REQUIRED WORK: Reproduce the following lines verbatim, omitting the pictures.
↓↓↓
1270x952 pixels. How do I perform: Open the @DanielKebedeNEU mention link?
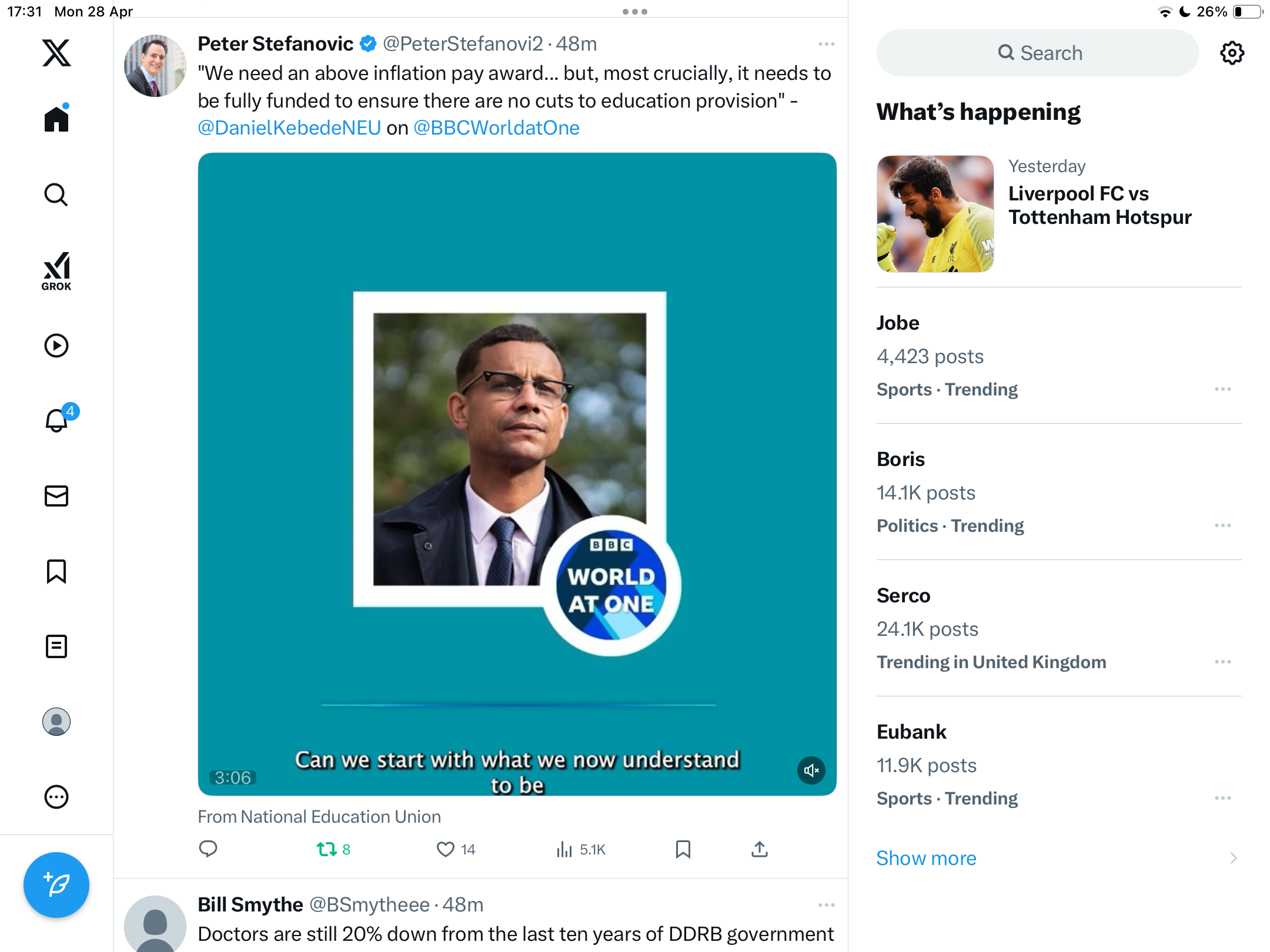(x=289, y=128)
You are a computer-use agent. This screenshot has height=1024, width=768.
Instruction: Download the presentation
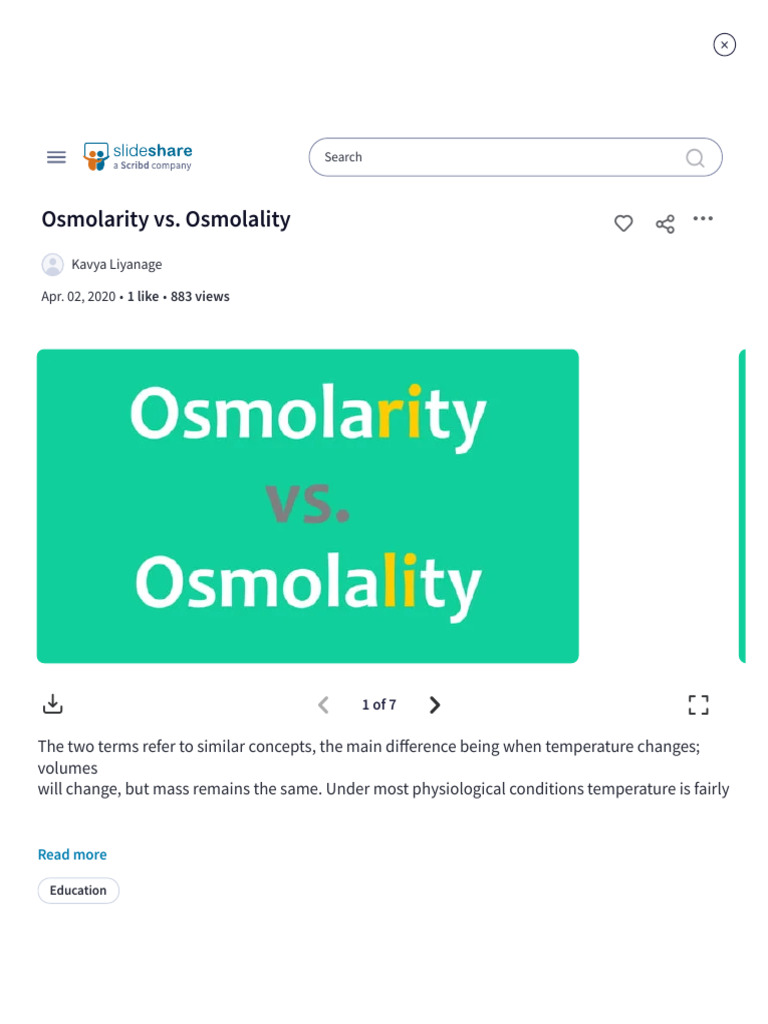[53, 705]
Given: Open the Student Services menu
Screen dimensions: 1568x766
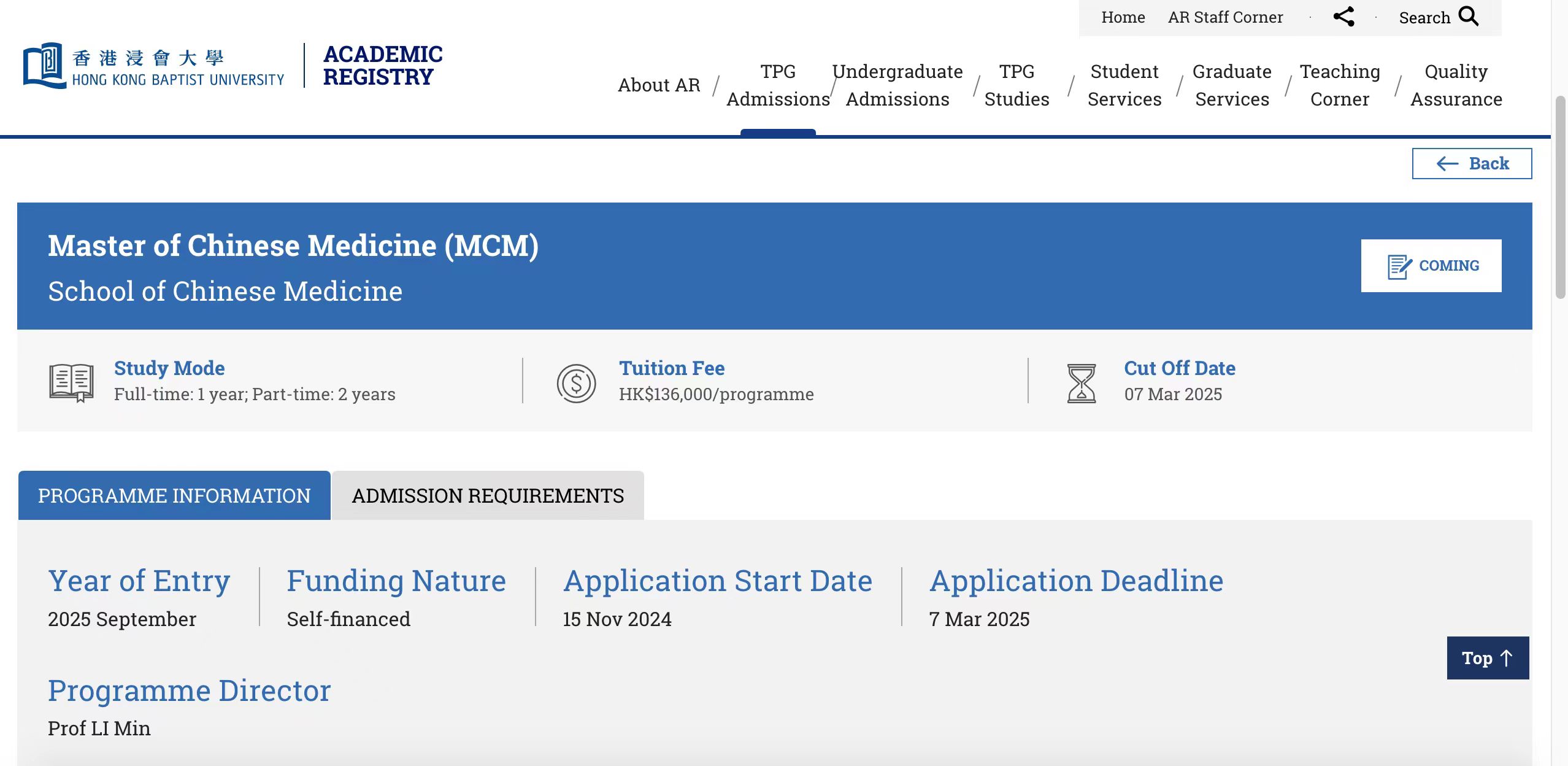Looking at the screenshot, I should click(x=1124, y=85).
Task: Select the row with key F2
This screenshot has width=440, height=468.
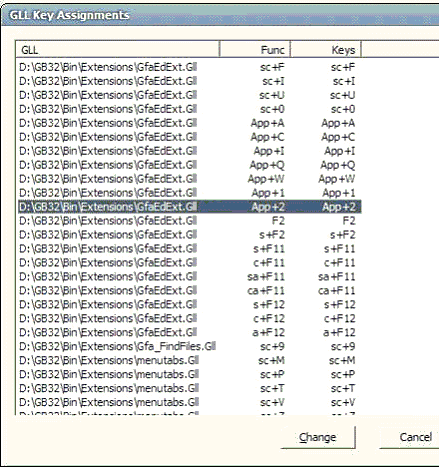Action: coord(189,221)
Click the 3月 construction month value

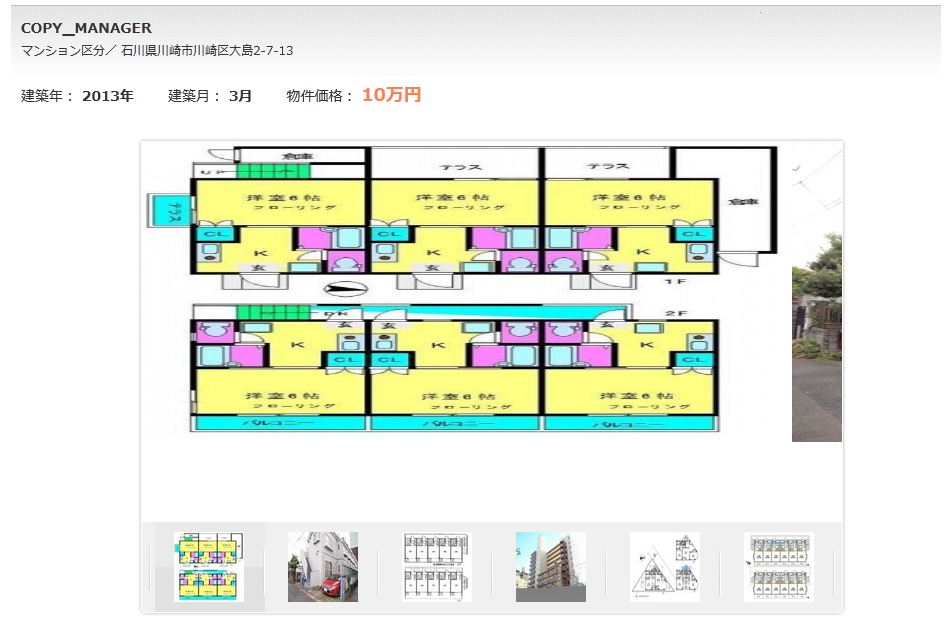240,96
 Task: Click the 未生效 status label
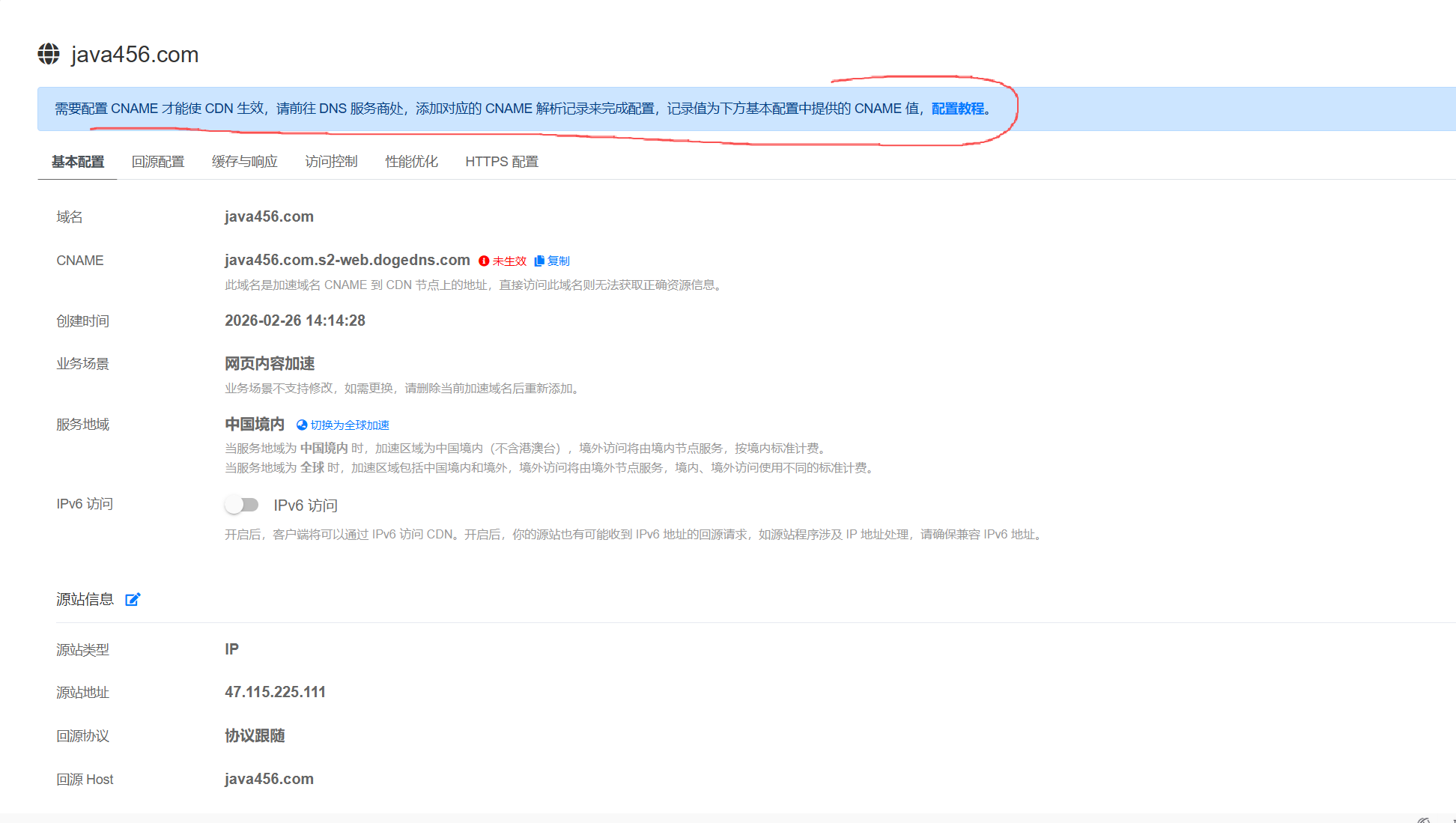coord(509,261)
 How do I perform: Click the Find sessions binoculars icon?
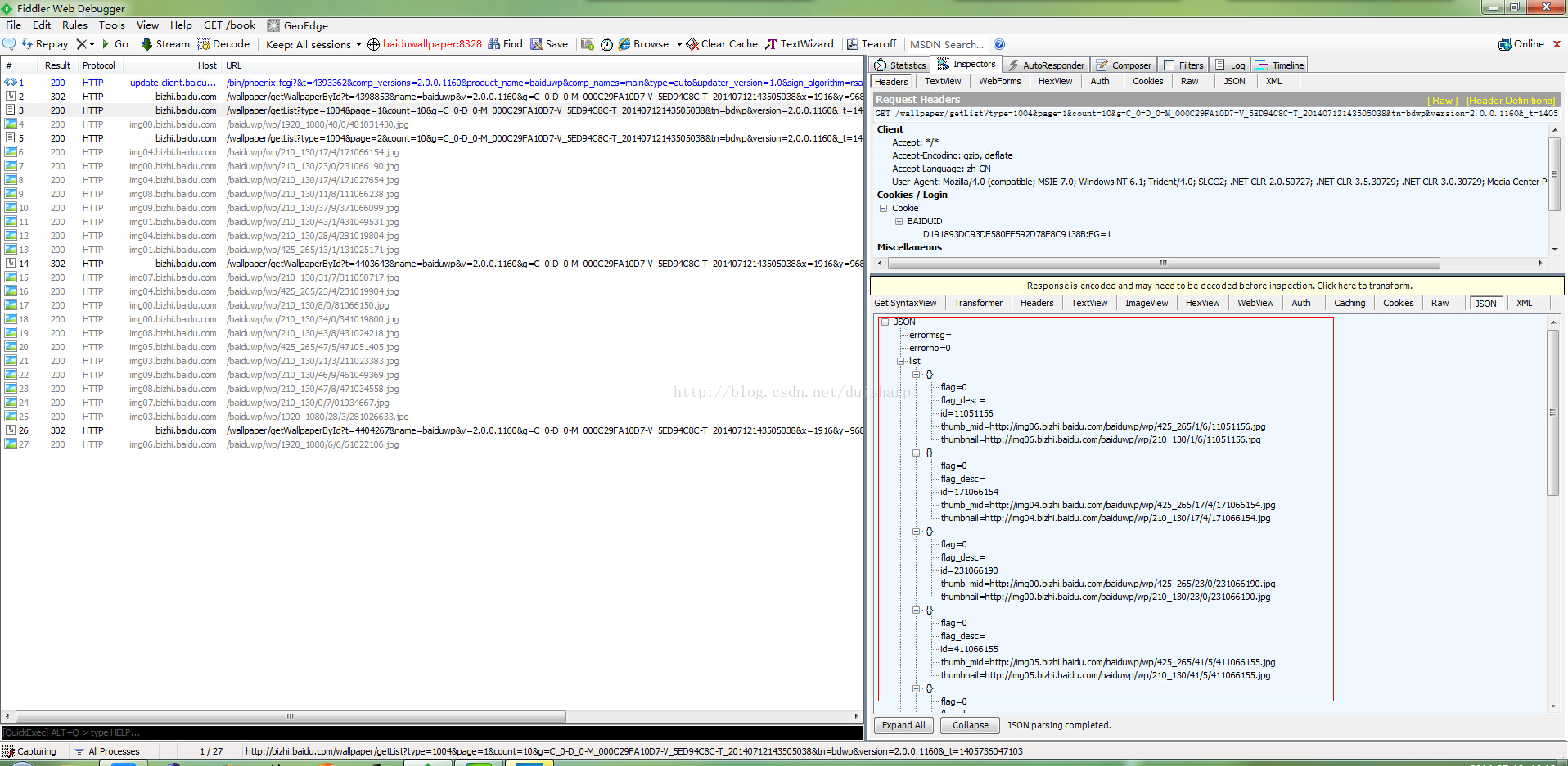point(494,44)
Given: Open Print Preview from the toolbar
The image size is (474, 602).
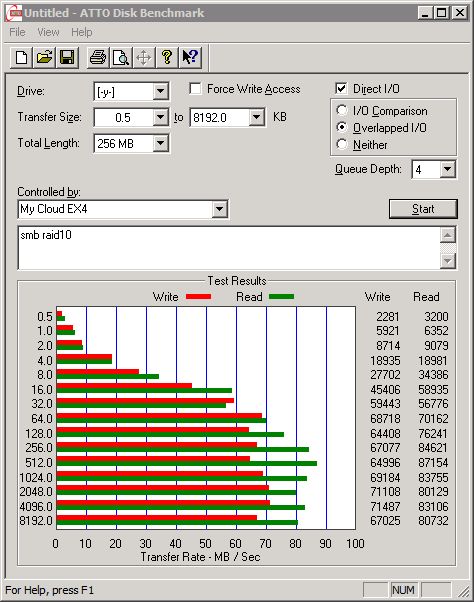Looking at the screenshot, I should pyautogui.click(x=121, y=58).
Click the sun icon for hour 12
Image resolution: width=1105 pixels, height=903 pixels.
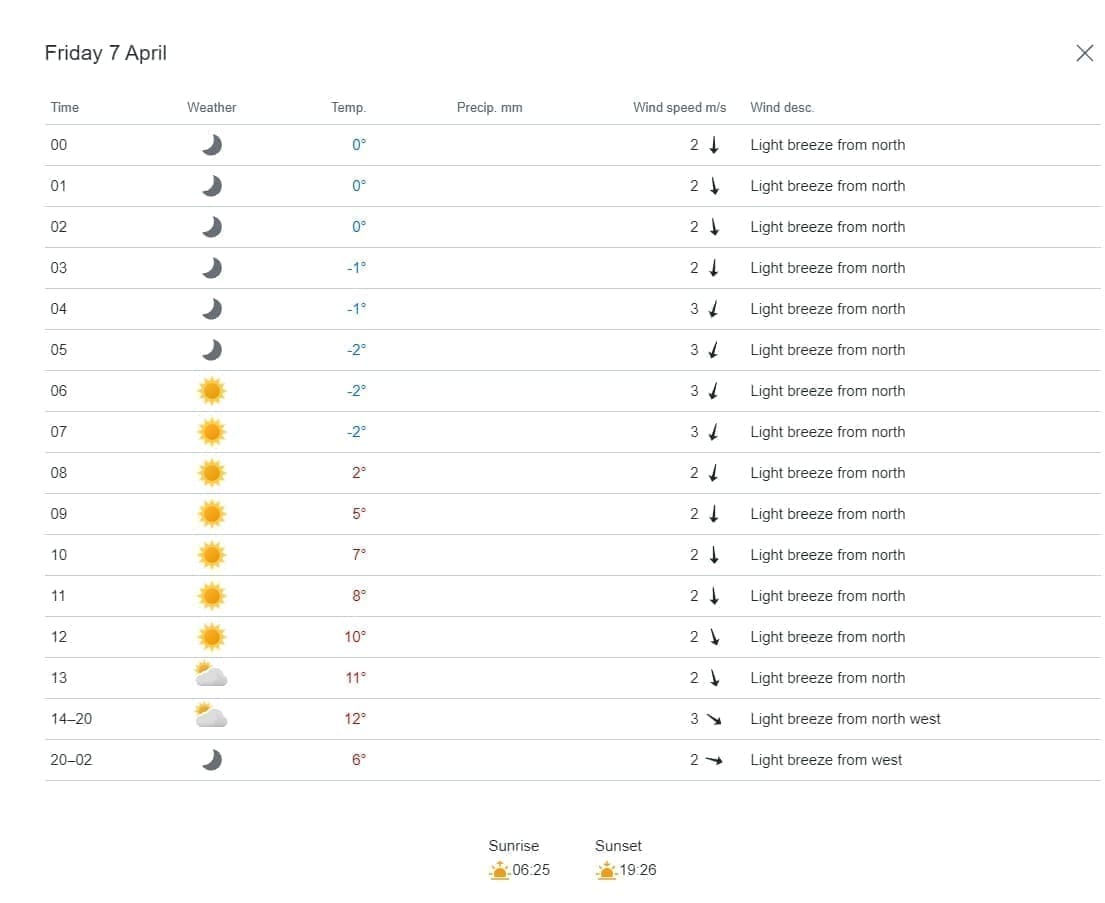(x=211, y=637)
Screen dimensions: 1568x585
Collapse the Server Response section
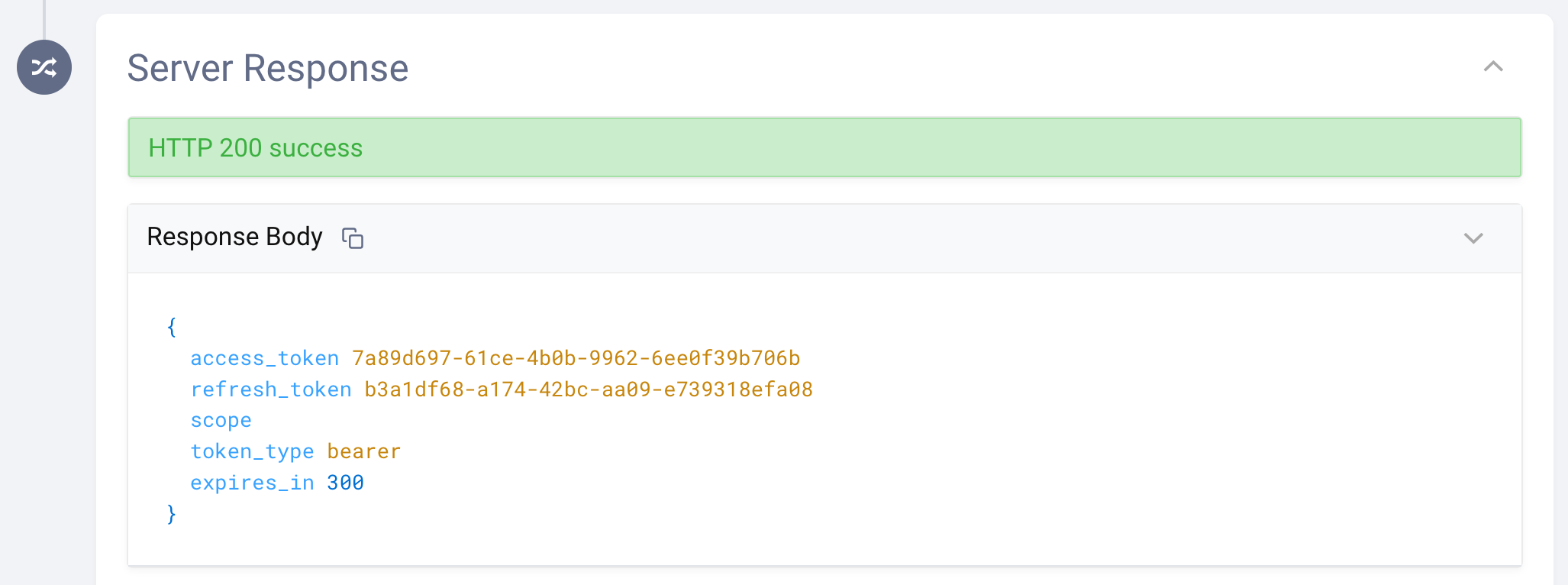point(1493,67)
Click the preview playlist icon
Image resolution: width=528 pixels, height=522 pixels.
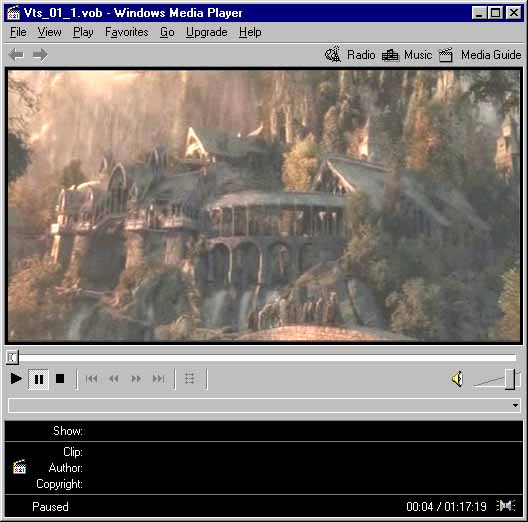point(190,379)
↑↑↑
IN RESPONSE:
1270x952 pixels. How do I perform: Open the @DanielKebedeNEU mention link?
(x=289, y=128)
You are a computer-use agent. This screenshot has height=1024, width=768.
Instruction: Download the presentation
[53, 705]
Given: Open the Student Services menu
Screen dimensions: 1568x766
Looking at the screenshot, I should click(x=1124, y=85).
Task: Select the row with key F2
This screenshot has width=440, height=468.
Action: coord(189,221)
Click the 3月 construction month value

240,96
 Task: Click the 未生效 status label
coord(509,261)
 How do I perform: Click the Find sessions binoculars icon?
point(494,44)
Given: Open Print Preview from the toolbar
The image size is (474, 602).
Looking at the screenshot, I should pyautogui.click(x=121, y=58).
Click the sun icon for hour 12
Image resolution: width=1105 pixels, height=903 pixels.
(x=211, y=637)
Screen dimensions: 1568x585
Collapse the Server Response section
point(1493,67)
Click the preview playlist icon
Image resolution: width=528 pixels, height=522 pixels.
point(190,379)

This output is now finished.